What we are now observing is a “natural experiment,” when a major policy blunder sends the economy careening off course and, in the process, inadvertently sheds light on the validity of an economic theory. This dangerous experiment should be ended as soon as possible. But, while it continues, it provides economists with a chance to test their predictions as to which type of variable—interest rates or measures of the money supply—more accurately captures the effects that monetary policy is having on the economy.
In normal times, when a central bank wants to ease monetary policy, it does so by lowering short-term interest rates. But few if any central banks control interest rates by fiat; interest rates do not rise and fall just because central bankers say they should. Instead, those changes in interest rates need to be brought about by open market operations—purchases or sales of government bonds that add to or withdraw from the totally supply of bank reserves.
To ease monetary policy—that is, to lower short-term interest rates—for example, a central bank will typically buy government bonds, increasing the supply of bank reserves. Over time, each individual bank will hold only a fraction of the new reserves it receives, lending the rest out, setting off the circular process of multiple deposit creation that increases the money supply as a whole. Either way you look at it—as a decline in the interest rate or an increase in the money supply—monetary policy has become more expansionary. Likewise, in normal times, a rise in interest rates brought about by an open market operation that decreases bank reserves and, from there, the money supply, represents a monetary tightening.
In exceptional circumstances when monetary policy and inflationary expectations become unhinged, however, interest rates can be very misleading indicators of the stance of monetary policy. In the United States during the 1970s, for example, when inflationary pressures pushed interest rates to historic highs, those high interest rates signaled that monetary policy was excessively loose, not tight. And, as Milton Friedman and Anna Schwartz describe in their greatest and most influential book, A Monetary History of the United States, when deflationary expectations took hold during the Great Depression of the 1930s, the very low interest rates that prevailed signaled that monetary policy was far too tight, not too loose as the usual analysis might suggest.
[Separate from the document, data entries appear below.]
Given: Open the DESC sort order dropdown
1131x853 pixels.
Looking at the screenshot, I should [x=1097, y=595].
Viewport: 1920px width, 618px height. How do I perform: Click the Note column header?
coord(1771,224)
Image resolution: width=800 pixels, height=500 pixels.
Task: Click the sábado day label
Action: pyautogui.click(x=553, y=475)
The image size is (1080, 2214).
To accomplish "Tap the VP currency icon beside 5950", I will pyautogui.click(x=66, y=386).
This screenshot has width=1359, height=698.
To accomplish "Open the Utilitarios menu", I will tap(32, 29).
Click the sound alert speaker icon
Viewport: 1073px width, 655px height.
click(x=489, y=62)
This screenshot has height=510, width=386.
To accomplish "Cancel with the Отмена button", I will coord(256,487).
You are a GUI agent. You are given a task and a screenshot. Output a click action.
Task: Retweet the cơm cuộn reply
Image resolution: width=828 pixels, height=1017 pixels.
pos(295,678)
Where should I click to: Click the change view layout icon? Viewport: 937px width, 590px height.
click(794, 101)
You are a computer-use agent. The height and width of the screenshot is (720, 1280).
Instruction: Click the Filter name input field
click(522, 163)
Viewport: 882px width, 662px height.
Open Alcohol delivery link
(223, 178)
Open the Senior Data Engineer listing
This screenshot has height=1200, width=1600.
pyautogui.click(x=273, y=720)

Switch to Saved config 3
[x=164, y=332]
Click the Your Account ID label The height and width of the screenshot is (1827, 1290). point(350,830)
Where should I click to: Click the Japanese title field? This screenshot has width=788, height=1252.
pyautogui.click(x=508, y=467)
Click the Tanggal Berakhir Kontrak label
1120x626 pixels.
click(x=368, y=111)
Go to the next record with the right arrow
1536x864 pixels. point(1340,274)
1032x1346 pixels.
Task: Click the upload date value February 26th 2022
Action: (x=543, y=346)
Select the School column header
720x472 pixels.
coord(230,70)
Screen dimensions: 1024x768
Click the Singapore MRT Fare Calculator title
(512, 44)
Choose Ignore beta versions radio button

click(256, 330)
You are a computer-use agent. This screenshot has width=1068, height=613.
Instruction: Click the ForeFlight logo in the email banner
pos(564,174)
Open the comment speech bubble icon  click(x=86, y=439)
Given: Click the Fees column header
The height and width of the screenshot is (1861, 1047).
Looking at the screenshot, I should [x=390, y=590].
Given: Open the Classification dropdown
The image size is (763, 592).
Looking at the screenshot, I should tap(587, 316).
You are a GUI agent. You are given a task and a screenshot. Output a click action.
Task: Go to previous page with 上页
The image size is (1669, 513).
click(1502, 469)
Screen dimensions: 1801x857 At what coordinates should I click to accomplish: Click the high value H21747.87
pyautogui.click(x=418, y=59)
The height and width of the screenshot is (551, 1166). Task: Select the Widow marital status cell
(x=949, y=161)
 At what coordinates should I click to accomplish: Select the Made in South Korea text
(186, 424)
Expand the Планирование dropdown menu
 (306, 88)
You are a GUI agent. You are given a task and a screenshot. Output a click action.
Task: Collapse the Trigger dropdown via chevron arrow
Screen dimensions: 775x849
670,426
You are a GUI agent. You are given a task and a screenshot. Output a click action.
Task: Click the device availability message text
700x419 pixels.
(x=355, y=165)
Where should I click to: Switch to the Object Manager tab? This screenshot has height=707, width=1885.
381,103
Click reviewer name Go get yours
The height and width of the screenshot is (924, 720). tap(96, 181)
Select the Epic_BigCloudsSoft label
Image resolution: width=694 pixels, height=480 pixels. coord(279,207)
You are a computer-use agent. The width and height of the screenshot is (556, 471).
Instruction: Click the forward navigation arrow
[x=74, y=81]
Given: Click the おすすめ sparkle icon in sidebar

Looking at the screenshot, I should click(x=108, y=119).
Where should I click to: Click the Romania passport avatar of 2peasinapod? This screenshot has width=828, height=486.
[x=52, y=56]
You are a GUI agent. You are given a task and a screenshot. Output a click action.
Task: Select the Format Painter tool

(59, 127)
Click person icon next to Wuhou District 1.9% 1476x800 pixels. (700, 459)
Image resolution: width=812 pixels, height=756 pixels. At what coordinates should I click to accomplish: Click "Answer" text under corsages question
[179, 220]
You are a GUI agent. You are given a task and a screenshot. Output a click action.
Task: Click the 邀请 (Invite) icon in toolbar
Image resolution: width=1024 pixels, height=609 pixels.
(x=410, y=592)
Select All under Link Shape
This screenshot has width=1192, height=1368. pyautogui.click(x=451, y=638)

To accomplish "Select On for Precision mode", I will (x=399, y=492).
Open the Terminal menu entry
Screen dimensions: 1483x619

Instead, measures of the money supply provided more accurate readings than interest rates on the stance of monetary policy, with excessive money growth reflecting expansionary policy during the 1970s and severe monetary contraction providing evidence to support Friedman and Schwartz’s argument that tight monetary policy was a key factor contributing to the length and severity of the Great Depression.
Today, in the Euro Area, we see similar evidence of a disconnect between interest rates and money growth. The European Central Bank has seemingly brought short-term interest rates down to extraordinarily low levels, leading many observers to conclude that policymakers are doing all that they can to support the still very shaky recovery of the European economies. But, as shown in the graph below, money growth in the Euro Area fell dramatically during the financial crisis and recession of 2007-09 and has never really recovered. Most troubling of all, the rate of Euro Area money growth now seems to be declining still further.
Someone who is used to associating low interest rates with expansionary monetary policy would have a difficult time explaining why Europe is suffering through a period of very low inflation and economic growth. How could this happen, when monetary policy is apparently so accommodative? But, once again, this natural experiment reveals how dangerous and misleading it can be to use interest rates as indicators of the stance of monetary policy. For as the statistics on the money supply clearly show, monetary policy in the Euro Area has been extraordinarily tight for quite some time, contributing to—not helping to solve—the dual problems of very low inflation and slow growth.
Europeans should be asking their representatives why the ECB is not taking more vigorous action to increase the money supply so as to bring the Euro Area inflation rate back towards its long-run target. Observers in the United States and elsewhere should take this opportunity to remember, too, that our own central banks are responsible, first and foremost, for making sure that the money supply expands at a slow but steady rate, so as to avoid any replay, either of the disastrously high inflation of the 1970s or the terrible deflationary stagnation of the Great Depression.
Peter Ireland is a professor of economics at Boston College and a member of the Shadow Open Market Committee.